Bundan sonra İblis şöyle anlattı : 

- Hangi kadın olursa olsun. Onun kalktığı yere şeytan oturur. Sonra kadının kucağında mutlaka bir şeytan durur. Ve onu , bakanlara güzel gösterir. Sonra o kadına bazı emirler verir. 

Mesela : 

" Elini kolunu dışarı çıkar, göster. " der. 

- O da bu emri tutar. Elini kolunu açar , gösterir. Bundan sonra , o kadının haya perdesini tırnakları ile yırtar. 

İblis bundan sonra Resullullah (s.a.v.) Efendimiz´e kendi durumunu anlatmaya başladı : 

- Ya Muhammed , bir insanı delalete sürüklemek için elimde bir imkan yoktur.

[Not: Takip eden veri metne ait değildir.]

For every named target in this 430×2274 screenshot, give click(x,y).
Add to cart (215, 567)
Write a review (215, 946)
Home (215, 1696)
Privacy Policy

Ben ancak vesvese veririm. Ve bir şeyi güzel gösteririm. O kadar. Eğer delalete sürüklemek elimde olsaydı , yeryüzünde ; 

" İlah yoktur sadece Allah vardır ve Muhammed Allah´ın resülüdür. " 

- diyen herkesi , oruç tutanı ve namaz kılanı hiç bırakmazdım. Hepsini delalete düşürürdüm. Nasıl ki senin elinde de , hidayet nevinden bir şey yoktur. Sen ancak Allah'ın Resulusun. Ve tebliğe memursun. Şayet hidayet elinde olsaydı , yeryüzünde tek kafir bırakmazdın. Sen Allah´ın halkı üzerinde bir hüccetsin. Ben de , kendisi için ezelde şekavet yazılan kimselere sebebim. Said olan kimse , taa , ana karnında iken saiddir. Şaki olan da , yine ana karnında iken şakidir. Saadet ehli kılan da Allah , şekavet ehli kılan da Allah. 

Bundan sonra Resullullah (s.a.v.) Efendimiz şu iki Ayet-i Kerimeyi okudu: 

" Bunlar, taa sonuna kadar böyle değişik şekilde devam edecek... Ancak Rabb´ın esirgedikleri hariç... " (11/118-119) 

" Allah'ın emri behemehal yerini bulan bir kaderdir. " (33/38) 


Bundan sonra Resullullah (s.a.v.) Efendimiz , İblis´e şöyle buyurdu : 

- Ya Ebamürre , acaba senin bir tevbe etmen ve Allah´a dönmen mümkün değil mi ? Cennete girmene kefil olurum. 

Bunun üzerine İblis şöyle dedi : 

- Ya Resullullah , iş verilen hükme göre oldu. Karar yazan kalem de kurudu. Kıyamete kadar olacak işler olacaktır. Seni peygamberlerin efendisi kılan , cennetin ehlinin hatibi eyleyen ve seni halkı içinden seçen ve halkı arasında bir gözde yapan ; beni de şakilerin efendisi kılan ve cehennem ehlinin hatibi eyleyen Allah´tır. Ve O , bütün eksik sıfatlardan münezzehtir. 

Ve İblis cümlelerini şöyle tamamladı : 

- İşte bu söylediklerim sana son sözümdür. Ve bütün söylediklerimi de doğru dedim.